---------- Records shown

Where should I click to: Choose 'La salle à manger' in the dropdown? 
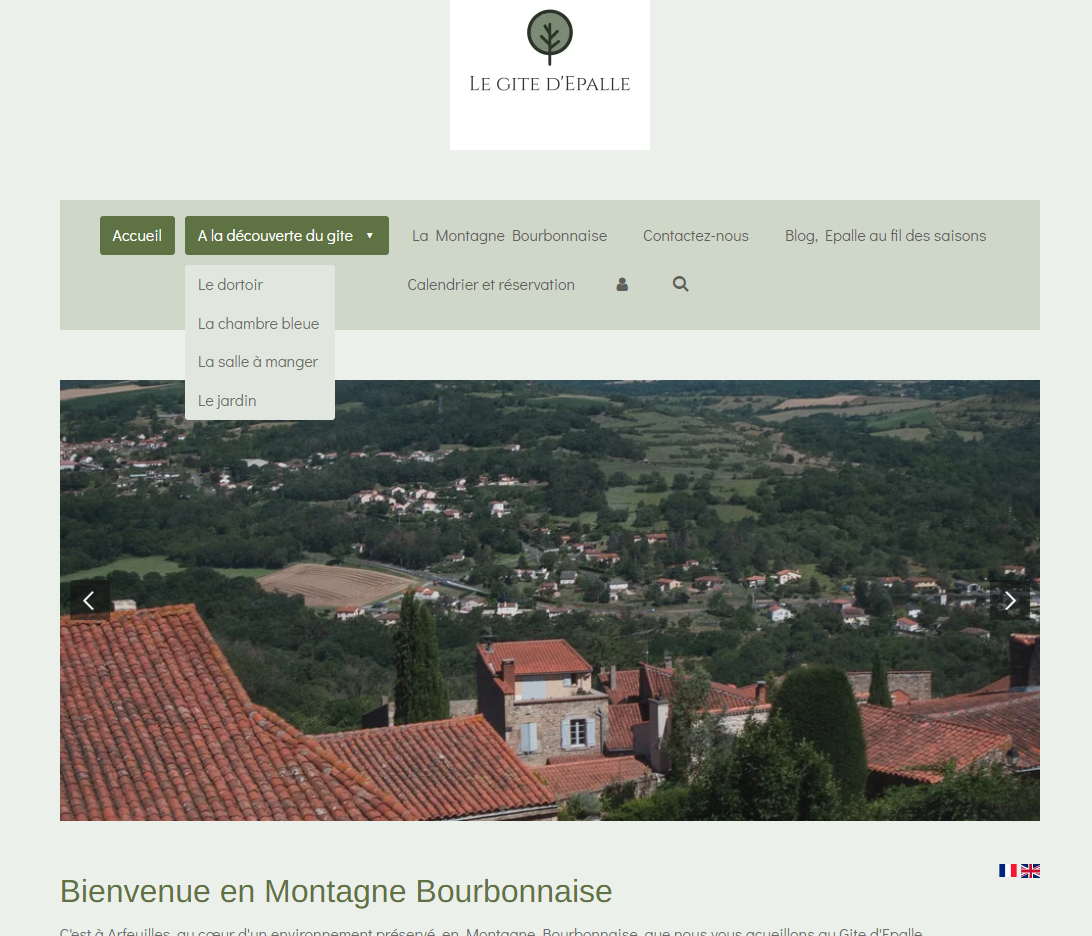(257, 362)
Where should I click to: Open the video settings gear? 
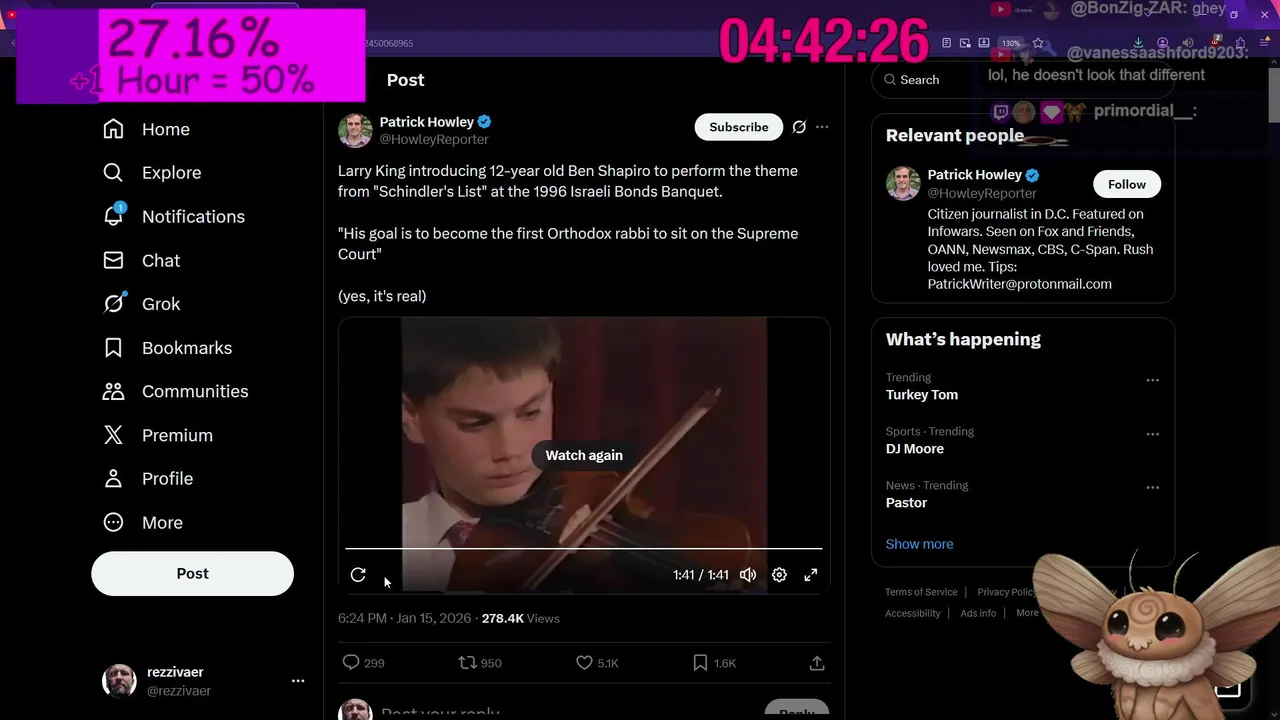click(x=779, y=575)
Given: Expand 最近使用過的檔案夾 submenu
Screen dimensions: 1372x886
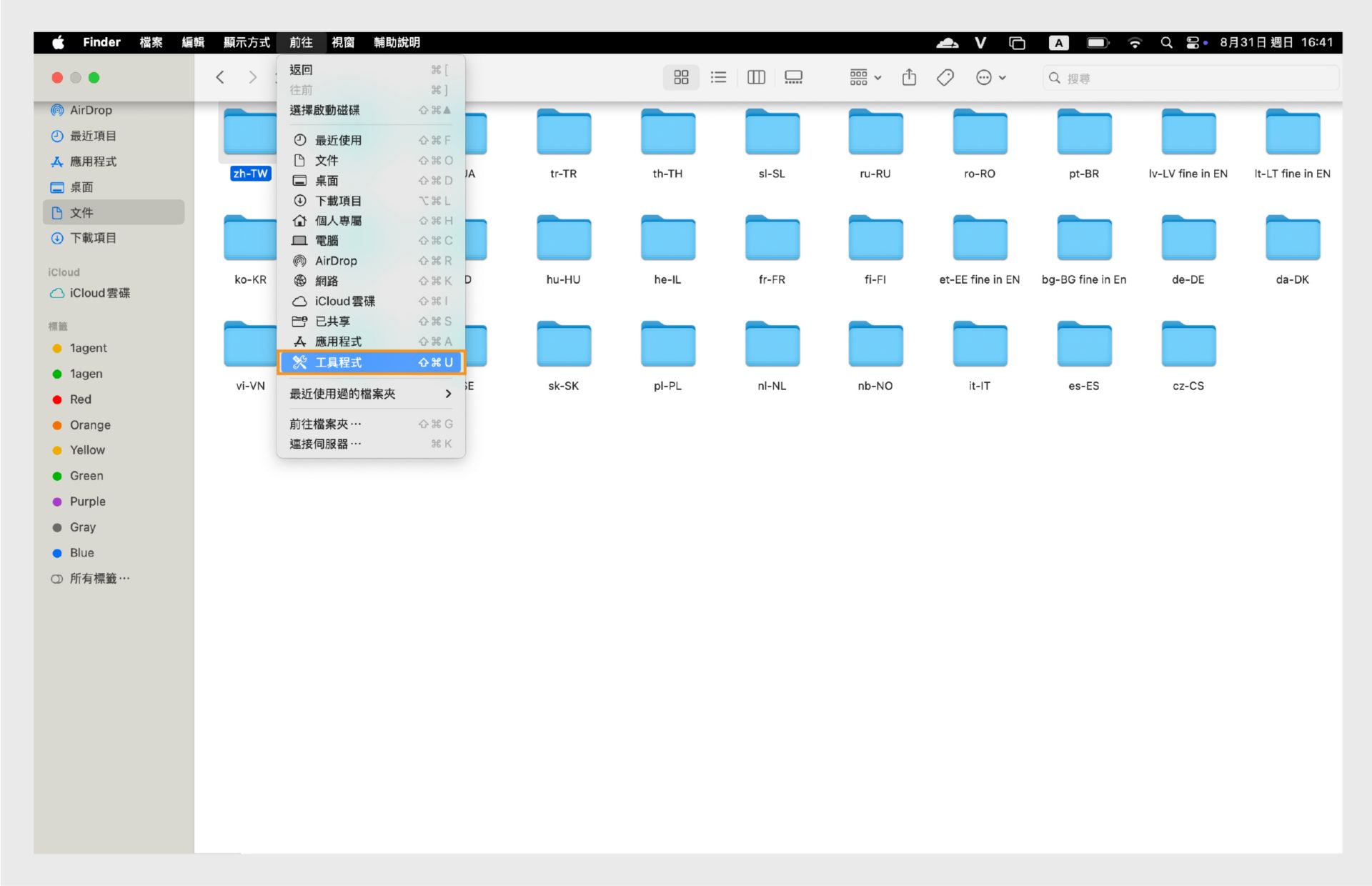Looking at the screenshot, I should pyautogui.click(x=370, y=394).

--------------------

> [Task objective]: Retype the rows above word for word, leaving out the pictures.

> [Task solution]:
Where should I click to: Choose 'La salle à manger' in the dropdown? 
(257, 362)
Where should I click to: Open the video settings gear? 
click(x=779, y=575)
Given: Expand 最近使用過的檔案夾 submenu
Screen dimensions: 1372x886
Looking at the screenshot, I should pyautogui.click(x=370, y=394).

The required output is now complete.